▶ **Task requirements**
How many of the lines below contain the word "Identify"? Case matters, and give only the number.

[Element and text position data]
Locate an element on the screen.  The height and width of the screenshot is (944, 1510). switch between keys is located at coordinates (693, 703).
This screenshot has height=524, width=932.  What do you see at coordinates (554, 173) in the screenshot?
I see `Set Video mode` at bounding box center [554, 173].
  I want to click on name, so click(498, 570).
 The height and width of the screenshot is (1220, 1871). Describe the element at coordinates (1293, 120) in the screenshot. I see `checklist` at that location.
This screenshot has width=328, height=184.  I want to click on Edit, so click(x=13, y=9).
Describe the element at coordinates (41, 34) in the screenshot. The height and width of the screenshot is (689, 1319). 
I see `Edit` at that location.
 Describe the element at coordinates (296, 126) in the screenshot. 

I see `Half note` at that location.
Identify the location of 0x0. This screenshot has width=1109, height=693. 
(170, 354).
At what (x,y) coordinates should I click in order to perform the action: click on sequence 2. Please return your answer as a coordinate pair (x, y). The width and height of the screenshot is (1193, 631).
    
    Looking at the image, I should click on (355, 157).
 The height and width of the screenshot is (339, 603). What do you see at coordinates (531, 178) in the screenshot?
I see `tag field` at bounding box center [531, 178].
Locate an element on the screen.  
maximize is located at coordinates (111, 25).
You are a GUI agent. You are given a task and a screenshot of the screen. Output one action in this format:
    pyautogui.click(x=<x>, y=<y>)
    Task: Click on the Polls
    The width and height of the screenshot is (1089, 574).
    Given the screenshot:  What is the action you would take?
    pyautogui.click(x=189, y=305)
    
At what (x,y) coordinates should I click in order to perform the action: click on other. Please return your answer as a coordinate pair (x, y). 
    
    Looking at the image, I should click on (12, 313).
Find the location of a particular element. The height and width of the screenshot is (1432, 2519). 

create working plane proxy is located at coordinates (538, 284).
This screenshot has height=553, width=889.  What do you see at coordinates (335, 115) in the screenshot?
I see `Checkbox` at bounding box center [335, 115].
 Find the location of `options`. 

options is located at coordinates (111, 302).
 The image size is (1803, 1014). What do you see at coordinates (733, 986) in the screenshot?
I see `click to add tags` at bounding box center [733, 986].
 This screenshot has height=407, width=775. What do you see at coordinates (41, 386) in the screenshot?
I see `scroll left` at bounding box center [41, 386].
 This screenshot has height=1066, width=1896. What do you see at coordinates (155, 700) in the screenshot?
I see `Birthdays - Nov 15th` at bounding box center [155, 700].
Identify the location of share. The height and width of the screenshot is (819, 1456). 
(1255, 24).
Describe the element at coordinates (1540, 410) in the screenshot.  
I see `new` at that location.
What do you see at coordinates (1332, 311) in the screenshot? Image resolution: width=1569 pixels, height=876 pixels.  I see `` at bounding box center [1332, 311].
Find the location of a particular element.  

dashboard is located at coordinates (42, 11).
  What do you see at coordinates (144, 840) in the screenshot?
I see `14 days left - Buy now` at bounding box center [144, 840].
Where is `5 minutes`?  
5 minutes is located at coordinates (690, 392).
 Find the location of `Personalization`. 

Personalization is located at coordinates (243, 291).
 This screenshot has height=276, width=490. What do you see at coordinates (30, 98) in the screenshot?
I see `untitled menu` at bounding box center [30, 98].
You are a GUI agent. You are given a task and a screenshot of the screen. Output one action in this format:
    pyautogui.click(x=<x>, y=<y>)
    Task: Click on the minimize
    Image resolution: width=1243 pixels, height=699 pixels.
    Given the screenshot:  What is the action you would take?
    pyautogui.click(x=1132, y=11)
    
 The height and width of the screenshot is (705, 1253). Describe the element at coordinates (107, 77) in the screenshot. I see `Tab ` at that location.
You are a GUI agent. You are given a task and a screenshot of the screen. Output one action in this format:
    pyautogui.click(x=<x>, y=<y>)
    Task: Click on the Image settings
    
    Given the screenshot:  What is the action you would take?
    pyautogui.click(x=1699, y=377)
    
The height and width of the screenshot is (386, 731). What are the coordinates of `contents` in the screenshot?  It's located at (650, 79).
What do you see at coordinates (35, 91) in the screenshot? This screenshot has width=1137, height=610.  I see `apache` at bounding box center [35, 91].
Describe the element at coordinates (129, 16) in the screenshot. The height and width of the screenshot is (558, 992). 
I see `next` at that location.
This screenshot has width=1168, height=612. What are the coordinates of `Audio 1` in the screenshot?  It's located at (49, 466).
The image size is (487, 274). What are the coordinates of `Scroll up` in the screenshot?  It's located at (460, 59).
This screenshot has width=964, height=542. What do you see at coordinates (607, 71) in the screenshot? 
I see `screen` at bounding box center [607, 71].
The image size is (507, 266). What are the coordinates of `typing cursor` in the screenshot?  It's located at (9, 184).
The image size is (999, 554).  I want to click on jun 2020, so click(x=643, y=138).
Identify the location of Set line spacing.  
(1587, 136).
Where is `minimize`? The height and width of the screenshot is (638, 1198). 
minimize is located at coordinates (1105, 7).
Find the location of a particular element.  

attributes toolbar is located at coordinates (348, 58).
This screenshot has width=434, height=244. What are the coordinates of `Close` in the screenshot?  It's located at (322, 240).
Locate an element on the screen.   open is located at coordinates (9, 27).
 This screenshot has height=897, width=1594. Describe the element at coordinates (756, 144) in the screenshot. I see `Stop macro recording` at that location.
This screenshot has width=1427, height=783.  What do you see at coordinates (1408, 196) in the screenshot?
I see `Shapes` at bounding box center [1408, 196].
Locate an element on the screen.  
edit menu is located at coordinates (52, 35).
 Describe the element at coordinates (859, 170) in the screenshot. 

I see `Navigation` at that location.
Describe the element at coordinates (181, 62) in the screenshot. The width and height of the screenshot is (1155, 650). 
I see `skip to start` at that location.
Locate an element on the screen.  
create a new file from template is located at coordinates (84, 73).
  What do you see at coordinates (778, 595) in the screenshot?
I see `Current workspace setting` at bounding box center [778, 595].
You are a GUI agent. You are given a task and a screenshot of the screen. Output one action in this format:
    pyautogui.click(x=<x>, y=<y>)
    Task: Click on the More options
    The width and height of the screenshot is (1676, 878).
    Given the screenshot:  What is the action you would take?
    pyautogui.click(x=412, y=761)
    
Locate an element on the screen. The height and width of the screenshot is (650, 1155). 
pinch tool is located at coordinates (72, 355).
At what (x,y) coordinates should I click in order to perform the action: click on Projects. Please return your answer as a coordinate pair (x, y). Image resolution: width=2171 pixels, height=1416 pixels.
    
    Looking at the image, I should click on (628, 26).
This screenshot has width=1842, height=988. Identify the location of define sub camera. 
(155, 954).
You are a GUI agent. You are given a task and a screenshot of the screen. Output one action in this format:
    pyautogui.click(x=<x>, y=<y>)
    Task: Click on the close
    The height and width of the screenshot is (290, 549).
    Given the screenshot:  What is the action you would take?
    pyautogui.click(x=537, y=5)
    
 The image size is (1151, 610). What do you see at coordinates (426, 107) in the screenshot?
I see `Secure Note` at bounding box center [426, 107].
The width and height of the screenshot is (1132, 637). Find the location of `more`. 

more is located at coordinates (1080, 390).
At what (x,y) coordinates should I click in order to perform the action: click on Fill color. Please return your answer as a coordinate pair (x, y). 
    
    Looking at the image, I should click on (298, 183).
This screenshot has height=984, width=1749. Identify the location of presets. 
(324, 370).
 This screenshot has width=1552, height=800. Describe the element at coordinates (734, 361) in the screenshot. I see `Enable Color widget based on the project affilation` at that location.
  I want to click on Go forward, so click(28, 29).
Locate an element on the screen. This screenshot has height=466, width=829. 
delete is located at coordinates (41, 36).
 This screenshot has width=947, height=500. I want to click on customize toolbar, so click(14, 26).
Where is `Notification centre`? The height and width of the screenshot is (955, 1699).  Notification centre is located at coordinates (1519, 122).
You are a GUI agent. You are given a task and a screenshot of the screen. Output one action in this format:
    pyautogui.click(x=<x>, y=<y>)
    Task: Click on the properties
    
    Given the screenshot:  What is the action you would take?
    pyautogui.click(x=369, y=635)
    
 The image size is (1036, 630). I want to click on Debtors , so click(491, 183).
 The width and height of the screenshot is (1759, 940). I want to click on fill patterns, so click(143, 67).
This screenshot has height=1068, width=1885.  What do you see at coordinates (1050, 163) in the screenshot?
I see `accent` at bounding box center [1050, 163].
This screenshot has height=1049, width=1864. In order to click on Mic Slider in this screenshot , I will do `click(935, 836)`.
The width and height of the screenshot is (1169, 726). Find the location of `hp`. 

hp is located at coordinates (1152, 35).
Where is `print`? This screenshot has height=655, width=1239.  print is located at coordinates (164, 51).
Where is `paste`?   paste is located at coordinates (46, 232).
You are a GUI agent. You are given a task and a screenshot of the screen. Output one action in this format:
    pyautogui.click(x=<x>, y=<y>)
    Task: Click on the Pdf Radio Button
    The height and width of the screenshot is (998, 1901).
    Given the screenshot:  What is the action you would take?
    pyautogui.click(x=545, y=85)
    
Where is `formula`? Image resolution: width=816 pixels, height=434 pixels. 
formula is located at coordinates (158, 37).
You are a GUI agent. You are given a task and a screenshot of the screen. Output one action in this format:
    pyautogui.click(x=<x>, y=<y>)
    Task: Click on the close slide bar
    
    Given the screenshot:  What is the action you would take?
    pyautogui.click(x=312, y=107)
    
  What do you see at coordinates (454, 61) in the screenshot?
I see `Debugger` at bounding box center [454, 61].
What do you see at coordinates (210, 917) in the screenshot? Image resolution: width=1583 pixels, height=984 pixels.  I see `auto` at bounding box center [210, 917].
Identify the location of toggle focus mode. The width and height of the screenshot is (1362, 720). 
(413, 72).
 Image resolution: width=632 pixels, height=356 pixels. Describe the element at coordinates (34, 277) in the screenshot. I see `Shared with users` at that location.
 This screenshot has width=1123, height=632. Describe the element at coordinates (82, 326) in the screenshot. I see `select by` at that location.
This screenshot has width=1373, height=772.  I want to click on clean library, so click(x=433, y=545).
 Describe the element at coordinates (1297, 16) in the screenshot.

▶ **Solution for this problem**
6